◆ Description of the task
Copy out the records unchanged, from the line with "Identify the click" to the line with "Василий Котюнин (1920 – 1979) (139, 832)", including both of those lines.

◆ Given data
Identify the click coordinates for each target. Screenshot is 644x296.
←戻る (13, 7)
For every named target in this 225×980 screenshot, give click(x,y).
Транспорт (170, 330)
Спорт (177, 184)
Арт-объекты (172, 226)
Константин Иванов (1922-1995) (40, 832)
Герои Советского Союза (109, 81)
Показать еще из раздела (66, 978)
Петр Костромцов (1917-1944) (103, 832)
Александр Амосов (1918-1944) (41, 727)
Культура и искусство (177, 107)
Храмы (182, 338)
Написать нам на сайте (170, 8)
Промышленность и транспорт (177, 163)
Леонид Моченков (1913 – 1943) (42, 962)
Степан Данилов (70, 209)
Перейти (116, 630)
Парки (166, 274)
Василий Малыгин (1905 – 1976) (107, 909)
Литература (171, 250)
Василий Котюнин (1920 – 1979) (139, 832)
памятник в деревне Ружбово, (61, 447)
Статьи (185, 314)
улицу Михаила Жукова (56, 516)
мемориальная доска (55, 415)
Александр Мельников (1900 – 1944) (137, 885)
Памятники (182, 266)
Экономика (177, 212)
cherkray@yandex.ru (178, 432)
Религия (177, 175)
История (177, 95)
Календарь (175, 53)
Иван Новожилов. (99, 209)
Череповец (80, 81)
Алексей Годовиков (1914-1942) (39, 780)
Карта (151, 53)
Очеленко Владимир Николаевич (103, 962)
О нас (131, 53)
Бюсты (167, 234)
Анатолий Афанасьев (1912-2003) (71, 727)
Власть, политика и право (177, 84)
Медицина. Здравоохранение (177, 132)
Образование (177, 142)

---

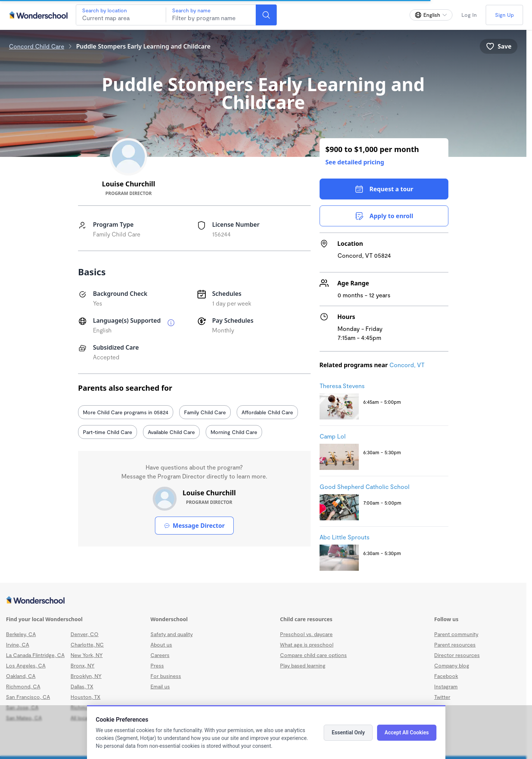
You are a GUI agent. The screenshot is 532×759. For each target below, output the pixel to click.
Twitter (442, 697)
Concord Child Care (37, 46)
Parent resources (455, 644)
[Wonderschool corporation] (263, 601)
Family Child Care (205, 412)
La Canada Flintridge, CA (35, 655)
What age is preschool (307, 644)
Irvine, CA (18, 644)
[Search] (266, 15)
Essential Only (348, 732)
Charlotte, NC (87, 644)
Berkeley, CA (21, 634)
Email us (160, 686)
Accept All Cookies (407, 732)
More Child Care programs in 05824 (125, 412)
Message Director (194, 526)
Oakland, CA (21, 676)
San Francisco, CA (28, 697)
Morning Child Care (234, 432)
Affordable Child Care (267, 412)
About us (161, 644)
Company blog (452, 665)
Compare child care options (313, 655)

◆ Response for this exercise
Identify the click coordinates for each target. Screenshot is 644x296.
←戻る (13, 7)
For every named target in this 225×980 screenshot, give click(x,y).
Транспорт (170, 330)
Спорт (177, 184)
Арт-объекты (172, 226)
Константин Иванов (1922-1995) (40, 832)
Герои Советского Союза (109, 81)
Показать еще из раздела (66, 978)
Петр Костромцов (1917-1944) (103, 832)
Александр Амосов (1918-1944) (41, 727)
Культура и искусство (177, 107)
Храмы (182, 338)
Написать нам на сайте (170, 8)
Промышленность и транспорт (177, 163)
Леонид Моченков (1913 – 1943) (42, 962)
Степан Данилов (70, 209)
Перейти (116, 630)
Парки (166, 274)
Василий Малыгин (1905 – 1976) (107, 909)
Литература (171, 250)
Василий Котюнин (1920 – 1979) (139, 832)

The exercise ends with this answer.